> _Work required_: Exclude the pictures, then copy all remaining records exactly.

> _Data to use_:

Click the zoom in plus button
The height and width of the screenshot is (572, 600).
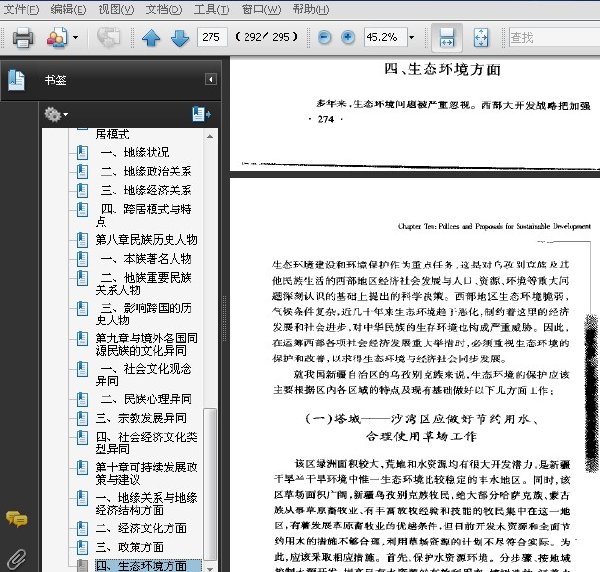[347, 37]
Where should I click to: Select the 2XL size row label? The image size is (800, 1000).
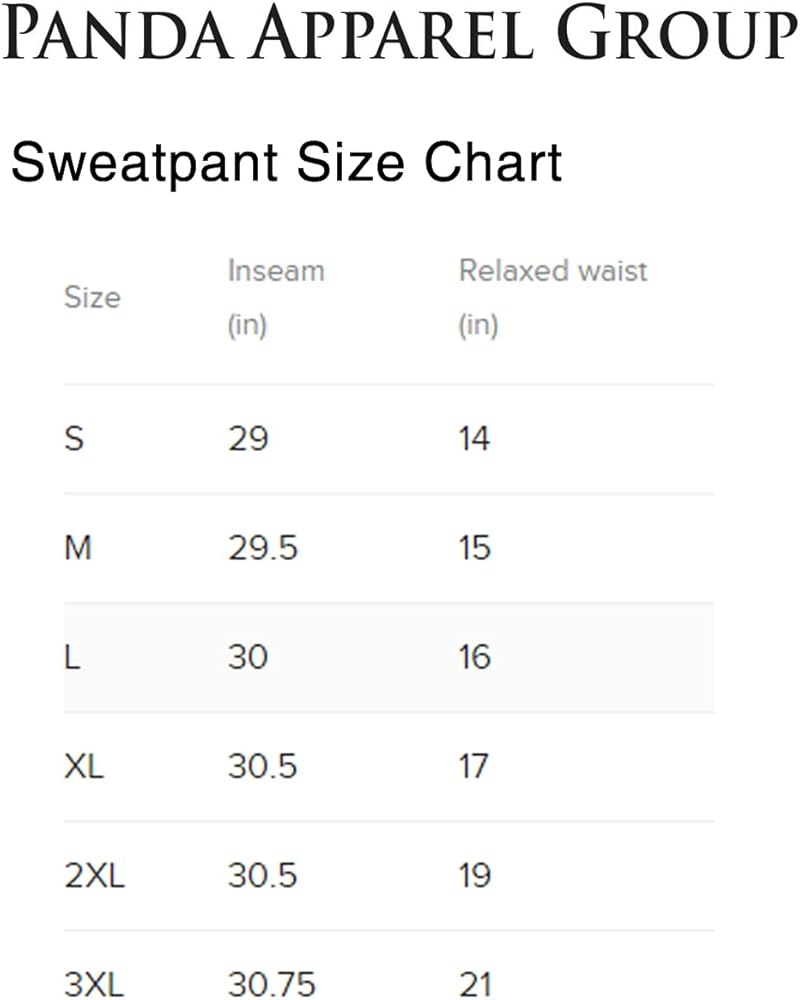coord(94,875)
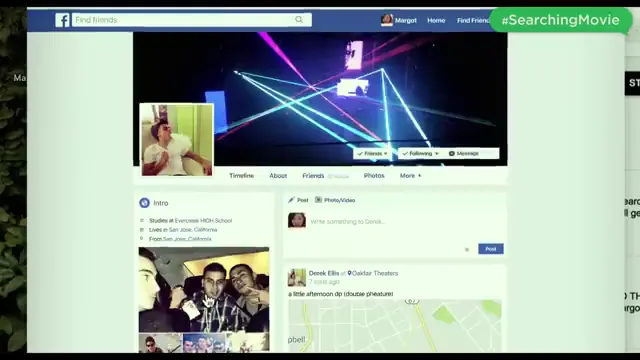Open the Following dropdown
The height and width of the screenshot is (360, 640).
tap(420, 153)
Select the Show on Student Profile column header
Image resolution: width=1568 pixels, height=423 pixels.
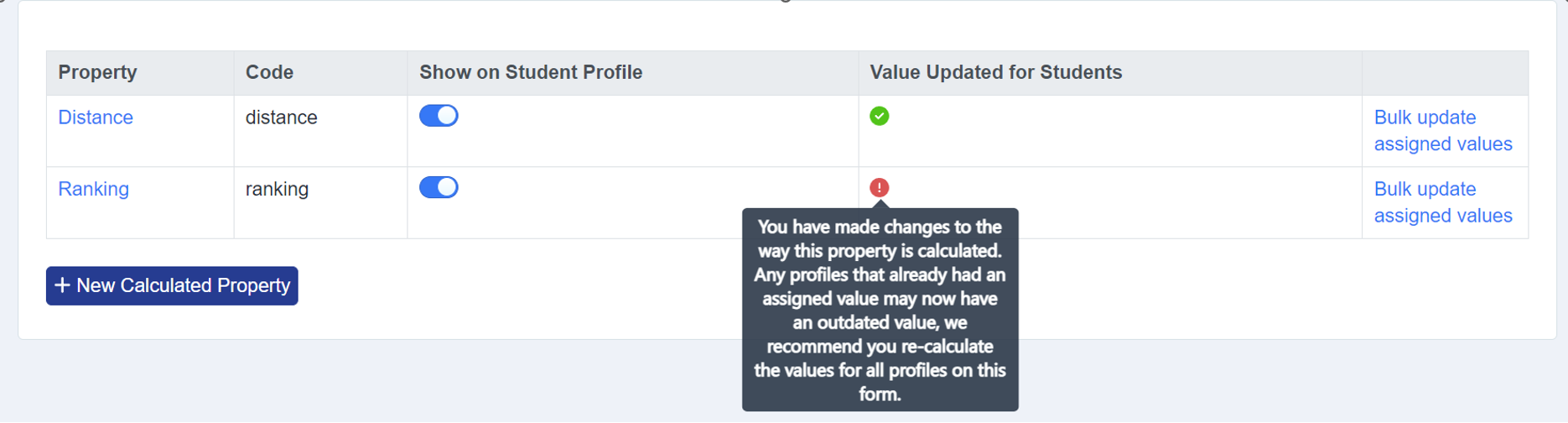[531, 72]
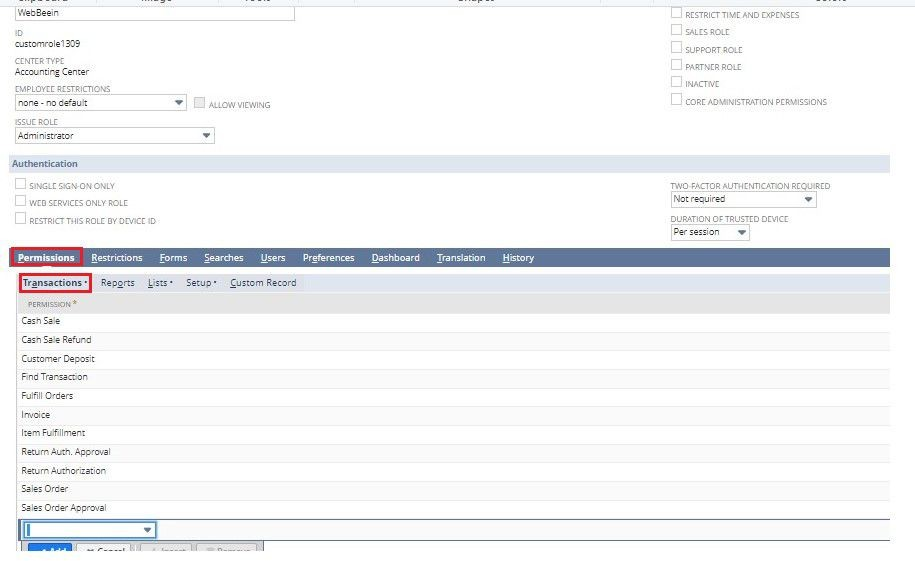Enable the Sales Role checkbox
Image resolution: width=915 pixels, height=561 pixels.
pyautogui.click(x=677, y=31)
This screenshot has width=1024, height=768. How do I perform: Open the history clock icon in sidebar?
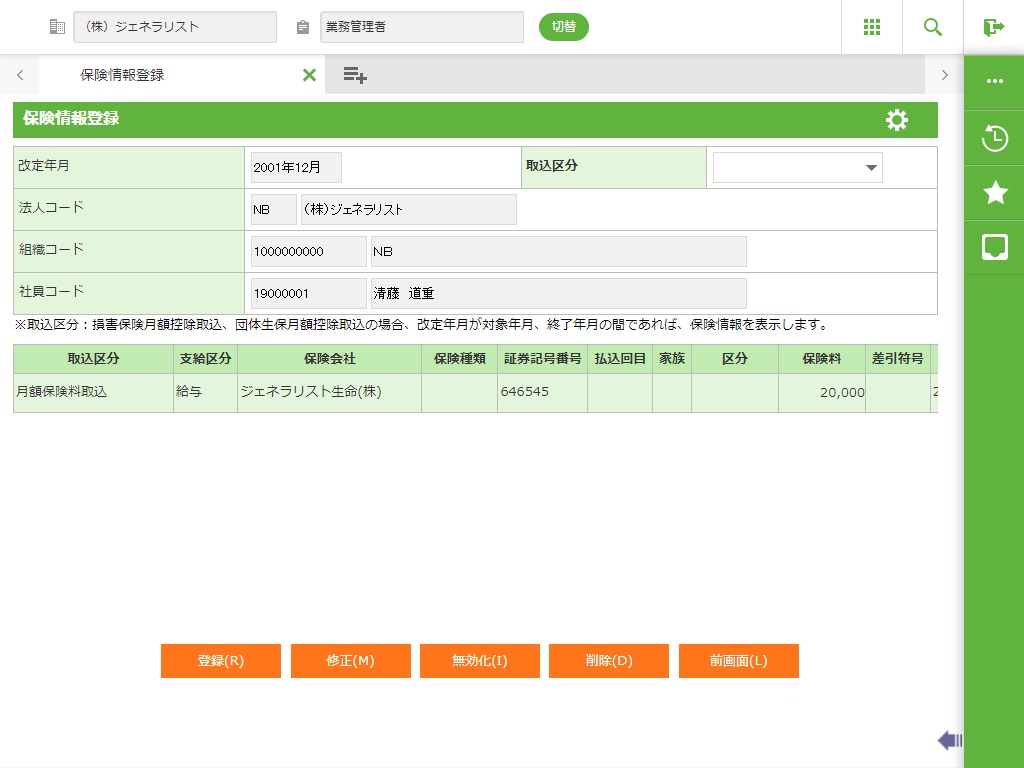994,138
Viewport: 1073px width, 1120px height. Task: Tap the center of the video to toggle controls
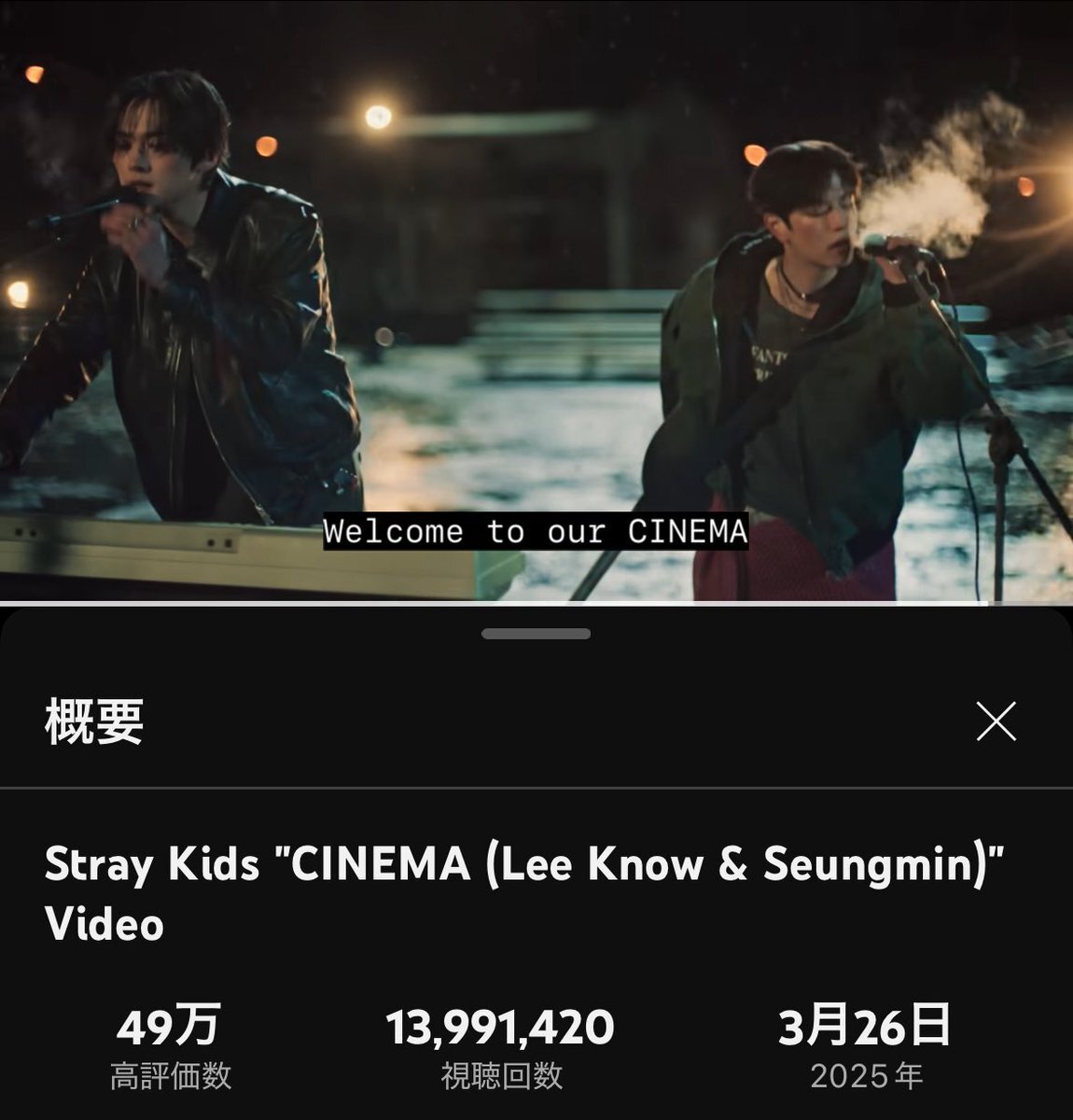click(536, 301)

> _Solution to the problem_:
Click the zoom in plus button
The height and width of the screenshot is (572, 600).
[347, 37]
Where should I click to: Select the 2XL size row label? The image size is (800, 1000).
coord(94,875)
Open the Following dropdown
The height and width of the screenshot is (360, 640).
tap(420, 153)
Select the Show on Student Profile column header
Image resolution: width=1568 pixels, height=423 pixels.
[531, 72]
Enable the Sales Role checkbox
Image resolution: width=915 pixels, height=561 pixels.
pyautogui.click(x=677, y=31)
This screenshot has width=1024, height=768. How do I perform: Open the history clock icon in sidebar?
994,138
Viewport: 1073px width, 1120px height. Task: Tap the center of the video to toggle controls
click(536, 301)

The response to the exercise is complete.